At present, I’m fortunately able to spend more and more time on key drivers of the business and so my day-to-day is getting closer to what I wanted it to be.
Do you think everyone is cut out to be an executive? In your opinion, which specific traits increase the likelihood that a person will be a successful executive and what type of person should avoid aspiring to be an executive? Can you explain what you mean?
I truly do believe that everyone has multiple strengths and multiple weaknesses, and there isn’t a one-size-fits-all profile for a CEO. That said, I think anyone who wants to be a CEO has to really want it, because it takes a lot of time and energy, and they need to be able to constantly learn and improve.
I think the best leaders take total ownership of their organization and are servant leaders. I firmly believe that one needs to lead by example.
What advice would you give to other business leaders to help create a fantastic work culture? Can you share a story or an example?
In order to accomplish something great, a team needs to work incredibly hard, collaborating and problem-solving together. For someone to be willing to be part of such a team they need to deeply care about the work they are doing, enjoy & respect the people they are working with and the working principles the company embodies. They need to be inspired by the mission, vision, and progress the organization is making.
In order to create a great work environment, leadership needs to be inspiring. This happens as a result of conveying the vision & demonstrating results via the core team that gives the vision credibility.
The human connection, especially in our increasingly virtual world, is incredibly important, and those genuine points of connection also really make a difference. One thing that’s been very effective for us is a 15-minute daily meeting every day where we go through our sales updates, operational issues or concerns, and team updates.
How have you used your success to make the world a better place?
First and foremost through the products that we make. We give people healthier snacks without compromising on taste, which helps improve their overall quality of life. As a growing business, we are also working toward impacting communities through job creation right now.

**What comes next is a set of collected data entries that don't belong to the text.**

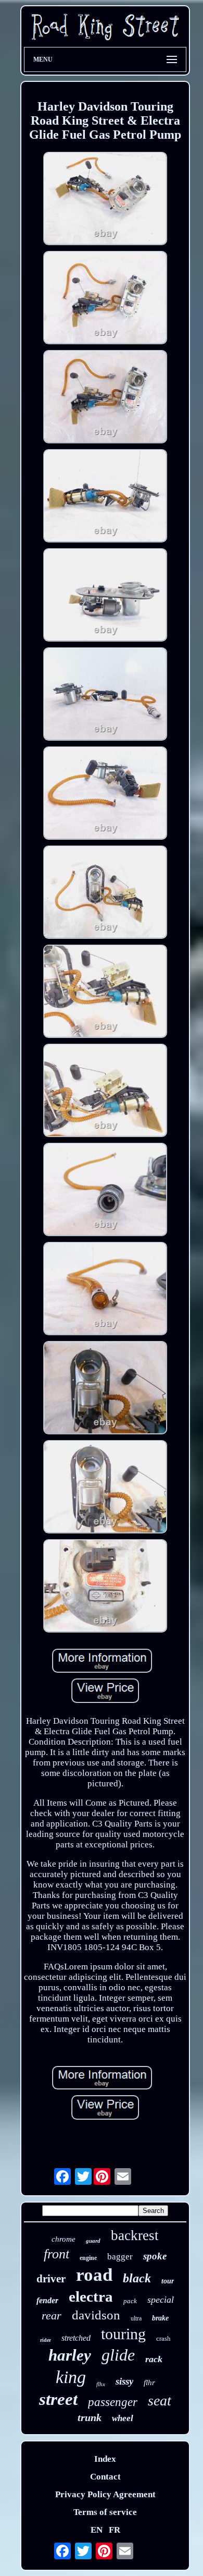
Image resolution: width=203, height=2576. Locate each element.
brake (160, 2318)
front (56, 2253)
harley (69, 2355)
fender (47, 2300)
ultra (136, 2318)
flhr (149, 2382)
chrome (63, 2239)
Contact (105, 2477)
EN (97, 2530)
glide (118, 2354)
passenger (112, 2402)
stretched (76, 2337)
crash (163, 2338)
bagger (120, 2256)
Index (105, 2459)
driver (51, 2278)
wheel (122, 2418)
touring (123, 2333)
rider (45, 2340)
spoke (155, 2256)
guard (93, 2241)
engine (88, 2257)
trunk (90, 2417)
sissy (124, 2381)
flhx (100, 2384)
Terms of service (105, 2512)
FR (114, 2530)
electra (91, 2296)
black (137, 2278)
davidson (96, 2315)
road (94, 2275)
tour (167, 2281)
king (71, 2377)
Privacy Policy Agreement (105, 2494)
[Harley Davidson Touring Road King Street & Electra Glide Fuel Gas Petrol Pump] (105, 199)
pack (130, 2301)
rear (51, 2315)
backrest (135, 2235)
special (160, 2299)
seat (159, 2400)
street (58, 2399)
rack (153, 2359)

Fantastic. Here is the primary question of our interview. What are your “5 Things I Wish Someone Told Me Before I Started” and why? (Please share a story or example for each.)
- You are going to fail, and you are going to fail multiple times.
- It’s going to take about five times as long as you think to get to a state where you have a steady business
- The ups and downs are going to be far higher and lower than you ever imagined
- You need to build your own processes and systems to be able to maintain your sanity. You’re in a marathon, not a sprint, and that pace is relentless.
- Dream bigger.
You are a person of great influence. If you could inspire a movement that would bring the most amount of good for the greatest number of people, what would that be? You never know what your idea can trigger.
The people who inspire humanity are the people who show others something believed to be impossible. They do this by tackling something that brought about good for humanity, and I find that incredibly inspiring. We’re all connected, and anything that reminds people of that is a great movement; in my company’s case, it’s inventing delicious foods that are healthier than people could have imagined.
Can you please give us your favorite “Life Lesson Quote”? Can you share how that was relevant to you in your life?
Rip Van to date is the result of all the learnings we’ve had, a lot of which have come from mistakes and failures along the way. To quote Yoda: “the greatest teacher, failure is.”